_Provided entries_
----

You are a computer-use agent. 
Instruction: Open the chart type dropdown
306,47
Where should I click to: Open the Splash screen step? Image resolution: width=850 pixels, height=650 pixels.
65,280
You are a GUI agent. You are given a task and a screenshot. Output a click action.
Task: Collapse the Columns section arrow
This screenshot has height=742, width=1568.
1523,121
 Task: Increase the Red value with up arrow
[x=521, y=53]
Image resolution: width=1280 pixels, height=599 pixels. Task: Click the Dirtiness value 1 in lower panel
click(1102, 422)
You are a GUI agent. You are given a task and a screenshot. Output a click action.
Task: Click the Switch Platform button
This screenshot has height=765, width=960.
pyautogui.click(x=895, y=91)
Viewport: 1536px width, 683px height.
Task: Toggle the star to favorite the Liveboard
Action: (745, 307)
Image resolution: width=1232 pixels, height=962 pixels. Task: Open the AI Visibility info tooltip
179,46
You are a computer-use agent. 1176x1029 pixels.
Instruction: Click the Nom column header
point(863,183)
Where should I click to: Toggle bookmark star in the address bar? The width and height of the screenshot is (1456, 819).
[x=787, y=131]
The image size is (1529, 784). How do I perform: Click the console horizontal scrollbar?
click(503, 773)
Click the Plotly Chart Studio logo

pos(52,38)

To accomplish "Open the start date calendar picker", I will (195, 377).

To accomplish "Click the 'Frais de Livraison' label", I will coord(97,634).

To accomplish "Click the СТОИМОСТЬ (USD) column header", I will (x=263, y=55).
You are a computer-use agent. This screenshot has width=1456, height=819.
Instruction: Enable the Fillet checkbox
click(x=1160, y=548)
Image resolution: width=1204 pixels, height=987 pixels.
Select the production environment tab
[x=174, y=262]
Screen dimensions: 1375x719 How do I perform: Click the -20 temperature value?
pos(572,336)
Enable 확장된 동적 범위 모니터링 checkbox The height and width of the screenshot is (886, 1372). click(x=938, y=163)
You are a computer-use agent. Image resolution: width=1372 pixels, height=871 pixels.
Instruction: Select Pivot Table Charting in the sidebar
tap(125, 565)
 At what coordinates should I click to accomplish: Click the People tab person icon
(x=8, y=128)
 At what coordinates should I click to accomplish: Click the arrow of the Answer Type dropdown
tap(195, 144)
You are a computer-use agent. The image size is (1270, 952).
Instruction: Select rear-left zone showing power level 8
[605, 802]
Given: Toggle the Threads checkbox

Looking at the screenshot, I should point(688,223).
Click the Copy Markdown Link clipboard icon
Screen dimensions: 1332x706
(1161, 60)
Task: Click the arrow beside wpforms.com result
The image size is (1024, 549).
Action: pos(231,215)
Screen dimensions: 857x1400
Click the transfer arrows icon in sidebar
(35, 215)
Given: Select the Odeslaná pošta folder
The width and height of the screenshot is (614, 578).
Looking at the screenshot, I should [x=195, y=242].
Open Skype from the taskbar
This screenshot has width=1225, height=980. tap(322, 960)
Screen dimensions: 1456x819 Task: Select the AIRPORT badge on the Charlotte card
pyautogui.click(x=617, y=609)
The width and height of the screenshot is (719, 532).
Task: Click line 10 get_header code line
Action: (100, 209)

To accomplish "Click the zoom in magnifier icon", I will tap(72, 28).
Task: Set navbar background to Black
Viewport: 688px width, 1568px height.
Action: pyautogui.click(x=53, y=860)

----

_Task_
Could you output every item above again, word for word, keeping each line unchanged?

_Result_
You are a computer-use agent. 
Instruction: Open the chart type dropdown
306,47
Where should I click to: Open the Splash screen step? Image resolution: width=850 pixels, height=650 pixels.
65,280
You are a GUI agent. You are given a task and a screenshot. Output a click action.
Task: Collapse the Columns section arrow
This screenshot has height=742, width=1568.
1523,121
 Task: Increase the Red value with up arrow
[x=521, y=53]
Image resolution: width=1280 pixels, height=599 pixels. Task: Click the Dirtiness value 1 in lower panel
click(1102, 422)
You are a GUI agent. You are given a task and a screenshot. Output a click action.
Task: Click the Switch Platform button
This screenshot has height=765, width=960.
pyautogui.click(x=895, y=91)
Viewport: 1536px width, 683px height.
Task: Toggle the star to favorite the Liveboard
Action: (745, 307)
Image resolution: width=1232 pixels, height=962 pixels. Task: Open the AI Visibility info tooltip
179,46
You are a computer-use agent. 1176x1029 pixels.
Instruction: Click the Nom column header
point(863,183)
Where should I click to: Toggle bookmark star in the address bar? The width and height of the screenshot is (1456, 819).
[x=787, y=131]
The image size is (1529, 784). How do I perform: Click the console horizontal scrollbar?
click(503, 773)
Click the Plotly Chart Studio logo

pos(52,38)

To accomplish "Open the start date calendar picker", I will (195, 377).

To accomplish "Click the 'Frais de Livraison' label", I will coord(97,634).

To accomplish "Click the СТОИМОСТЬ (USD) column header", I will (x=263, y=55).
You are a computer-use agent. This screenshot has width=1456, height=819.
Instruction: Enable the Fillet checkbox
click(x=1160, y=548)
Image resolution: width=1204 pixels, height=987 pixels.
Select the production environment tab
[x=174, y=262]
Screen dimensions: 1375x719 How do I perform: Click the -20 temperature value?
pos(572,336)
Enable 확장된 동적 범위 모니터링 checkbox The height and width of the screenshot is (886, 1372). click(x=938, y=163)
You are a computer-use agent. Image resolution: width=1372 pixels, height=871 pixels.
Instruction: Select Pivot Table Charting in the sidebar
tap(125, 565)
 At what coordinates should I click to accomplish: Click the People tab person icon
(x=8, y=128)
 At what coordinates should I click to accomplish: Click the arrow of the Answer Type dropdown
tap(195, 144)
You are a computer-use agent. The image size is (1270, 952).
Instruction: Select rear-left zone showing power level 8
[605, 802]
Given: Toggle the Threads checkbox

Looking at the screenshot, I should point(688,223).
Click the Copy Markdown Link clipboard icon
Screen dimensions: 1332x706
(1161, 60)
Task: Click the arrow beside wpforms.com result
The image size is (1024, 549).
Action: pos(231,215)
Screen dimensions: 857x1400
Click the transfer arrows icon in sidebar
(35, 215)
Given: Select the Odeslaná pošta folder
The width and height of the screenshot is (614, 578).
Looking at the screenshot, I should [x=195, y=242].
Open Skype from the taskbar
This screenshot has width=1225, height=980. tap(322, 960)
Screen dimensions: 1456x819 Task: Select the AIRPORT badge on the Charlotte card
pyautogui.click(x=617, y=609)
The width and height of the screenshot is (719, 532).
Task: Click line 10 get_header code line
Action: (100, 209)

To accomplish "Click the zoom in magnifier icon", I will tap(72, 28).
Task: Set navbar background to Black
Viewport: 688px width, 1568px height.
Action: pyautogui.click(x=53, y=860)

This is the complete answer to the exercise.